Sara Winter, líder dos 300, presa por liderar grupo armado |
Para a entidade, os disparos de fogos de artifício na noite de sábado (13) na direção do edifício principal do Supremo Tribunal Federal, pelo grupo que se autodenomina “300 do Brasil”, são um exemplo importante de que as emoções, sentimentos de ira, raiva, desprezo, que constituem parte essencial do discurso de ódio, não podem ser tratadas de forma casuística ou natural quando já identificado que seu potencial de ação representa um perigo para o Estado Democrático de Direito, com ameaças explícitas contra a integridade de uma instituição da democracia e seus membros. “É a hipótese em que o discurso de ódio não deriva do preconceito, como nas questões étnico-raciais e congêneres, mas da intolerância, da incapacidade de conviver com a democracia e seus valores essenciais, que residem no respeito às diferenças”, define.

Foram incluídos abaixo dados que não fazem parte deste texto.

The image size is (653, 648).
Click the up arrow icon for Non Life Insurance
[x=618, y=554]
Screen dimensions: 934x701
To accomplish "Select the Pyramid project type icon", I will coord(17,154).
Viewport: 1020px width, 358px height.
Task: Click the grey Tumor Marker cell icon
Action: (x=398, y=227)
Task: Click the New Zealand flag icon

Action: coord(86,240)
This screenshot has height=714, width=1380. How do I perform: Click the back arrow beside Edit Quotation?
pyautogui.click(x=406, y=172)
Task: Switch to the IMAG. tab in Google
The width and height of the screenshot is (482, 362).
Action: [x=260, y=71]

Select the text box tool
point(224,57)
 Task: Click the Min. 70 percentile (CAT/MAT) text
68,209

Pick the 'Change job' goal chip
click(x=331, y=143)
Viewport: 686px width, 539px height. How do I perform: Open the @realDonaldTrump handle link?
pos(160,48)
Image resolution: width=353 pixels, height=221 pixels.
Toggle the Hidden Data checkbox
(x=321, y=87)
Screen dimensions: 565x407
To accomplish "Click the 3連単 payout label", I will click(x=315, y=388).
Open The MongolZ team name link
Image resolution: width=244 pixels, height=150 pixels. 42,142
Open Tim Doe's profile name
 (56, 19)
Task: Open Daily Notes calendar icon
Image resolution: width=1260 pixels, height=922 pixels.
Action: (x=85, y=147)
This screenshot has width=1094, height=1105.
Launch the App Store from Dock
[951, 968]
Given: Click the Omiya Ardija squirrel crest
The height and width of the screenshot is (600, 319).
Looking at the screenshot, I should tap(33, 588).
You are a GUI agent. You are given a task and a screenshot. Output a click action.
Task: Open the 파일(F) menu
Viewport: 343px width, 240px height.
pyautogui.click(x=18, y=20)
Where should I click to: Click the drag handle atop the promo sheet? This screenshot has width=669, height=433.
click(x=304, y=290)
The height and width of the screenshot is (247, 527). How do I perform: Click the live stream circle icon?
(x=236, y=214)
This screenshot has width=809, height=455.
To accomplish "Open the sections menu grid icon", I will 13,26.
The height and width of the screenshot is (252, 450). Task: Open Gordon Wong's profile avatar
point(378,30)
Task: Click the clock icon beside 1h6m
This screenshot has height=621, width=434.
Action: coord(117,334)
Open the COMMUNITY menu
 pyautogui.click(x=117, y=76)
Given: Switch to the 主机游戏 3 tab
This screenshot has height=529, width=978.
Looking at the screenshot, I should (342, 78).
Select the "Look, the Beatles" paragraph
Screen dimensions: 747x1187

Por isso, a ABJD entende que cabe
à Suprema Corte averiguar até que ponto o discurso de ódio
proferido nas ruas e nas redes sociais é tolerável na democracia
brasileira, sob a justificativa de proteção da liberdade de opinião
e de manifestação. Dessa forma, analisar quais são os padrões
utilizados para definir a responsabilidade, penal, civil ou
administrativa.
“A análise do problema no plano
jurídico não pode mais utilizar a dificuldade de formatar limites
como mote para não apreciar como tese capaz de orientar decisões do
Poder Judiciário em suas diversas instâncias. Estabelecer o
recorte, em que circunstâncias determinado discurso está, ou não,
ao abrigo do princípio da liberdade de expressão ou se pode ser
objeto de limitação jurídica”, pontua.
Liberdade
de Expressão x Discurso de Ódio
Diante de uma série de
situações que se apresentam no país, como a atuação de milícias
digitais criadas para coagir e impor o medo ou o grupo “300 do
Brasil”, que promove atos de ódio contra quaisquer cidadãos que
não comunguem com suas bandeiras e limitam o direito de ir e vir,
percebe-se que existe uma clara colisão entre normas fundamentais.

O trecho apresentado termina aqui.